Raphaël lui retourne faire un saut régulièrement dans son entreprise. "Je suis obligé, on a des dossiers à gérer, des clients à contacter. On avait fait pas mal d’investissements, on a les comptes à sec, on verra. Je suis inquiet pour l’avenir de ma boîte, mais ça va bien au-delà".

"On se rend compte que le monde économique est très fragile. Certains commerces auront du mal à se relever malgré les aides. Il faudra tirer les enseignements de toute cette crise."
 

On ne sait plus regarder autour de nous


"Comment je vis ça, toute cette histoire ? Mon regard là-dessus, dit Raphaël, dépasse la crise du coronavirus. Ce que je pense c’est qu’avant, il y a longtemps, on regardait en l’air. Et puis on nous a expliqué qu’il fallait regarder droit devant, et peu à peu, notre champ de vision s’est rétréci. Aujourd'hui, on regarde devant soi, pas plus loin, et de plus en plus bas. On ne regarde plus autour, on ne regarde plus les autres."

"J’espère que cette épreuve nous ouvrira les yeux. Qu’on saura repenser l’économie, la solidarité, le lien social. Qu’on reviendra à l’essentiel, qu’on redonnera du sens à nos vies".


"Quand on voit les réactions dans les supermarchés, ça fait peur, ajoute Paloma. C’est du chacun pour soi. J’espère qu’après la panique, les gens vont prendre du recul. Qu’on saura en finir avec l’individualisme, l'ultraconsommation. Qu'on aura retenu la leçon. C’est pas gagné. Je crains qu’on oublie vite et qu'une fois la crise terminée, tout le monde se remette la tête dans le guidon."

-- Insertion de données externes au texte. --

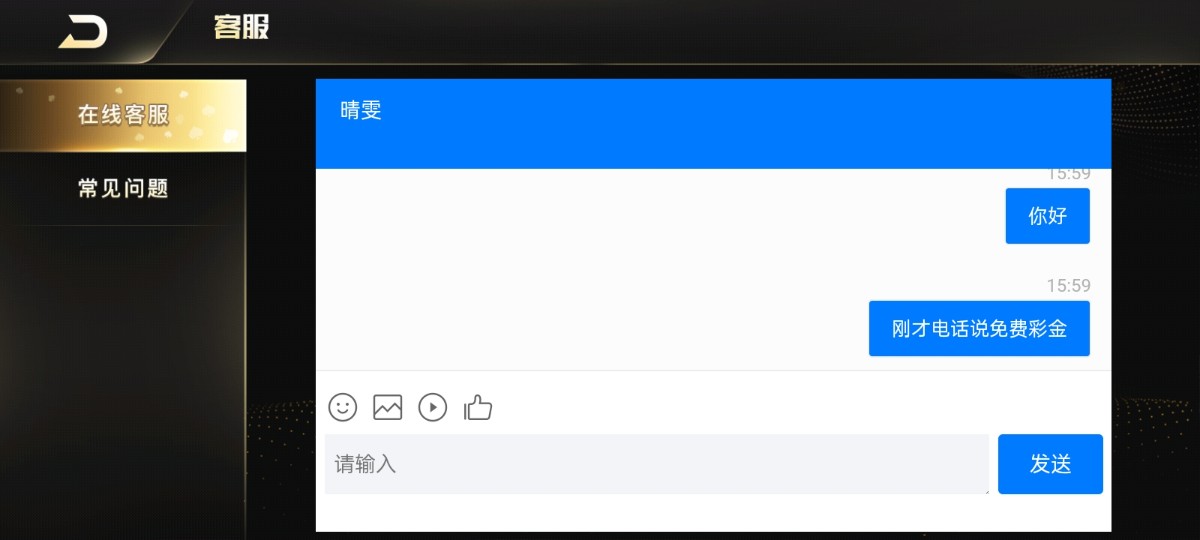Click the 你好 message bubble
This screenshot has height=540, width=1200.
[x=1047, y=216]
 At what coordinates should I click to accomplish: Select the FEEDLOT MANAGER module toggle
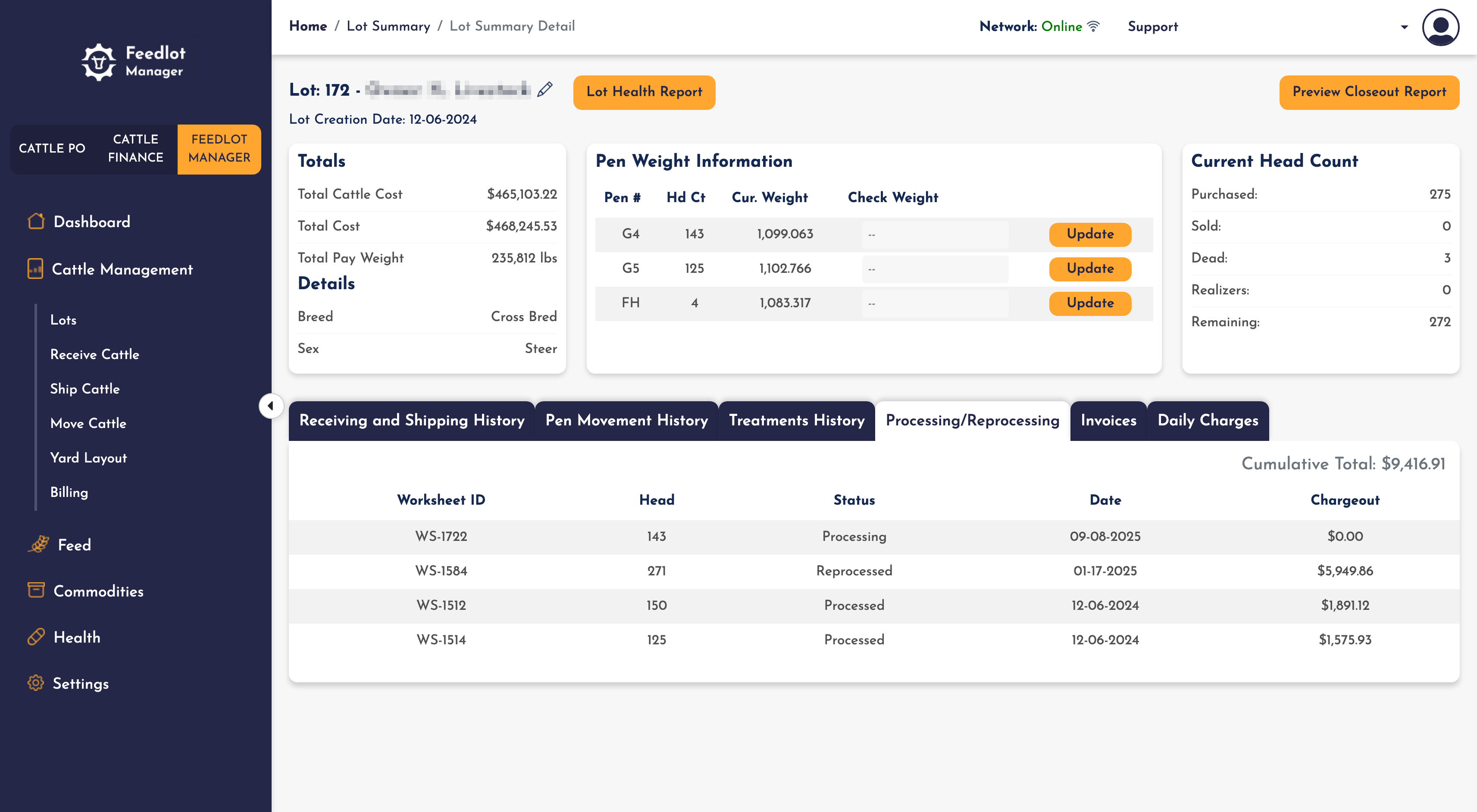219,148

On rêve de se retirer dans un petit hameau pour s’écarter de ce monde de fou

 


Pourtant au calme sur les bords de Vilaine, la petite famille ajoute qu'elle rêve d'encore plus de sérénité. "Depuis trois ans, on avait déjà la volonté d’aller vivre en Bourgogne, ma région d’origine, raconte Raphaël. Dans un tout petit village, loin de tout, pour s’écarter de ce monde de fou. Cette histoire va sans doute conforter notre envie."  


"On pense à ceux qui sont cloîtrés dans des appartements"


Au vu de l'épidémie, Raphaël pense que le confinement risque de durer bien plus que 15 jours. "Ce sera au moins coeff 2, et peut-être coeff 3. Ca va être long, mais on est au bord de l’eau, avec un petit bout de jardin, on respire. On pense aux familles nombreuses cloîtrées en ville dans leurs appartements. Ça doit être infernal."

Et puis, sur son muret, Raphaël finit par reposer sa canne à pêche. Il retourne travailler. Il n'a pas pris de poisson, mais c'était pas le but. L’essentiel est ailleurs.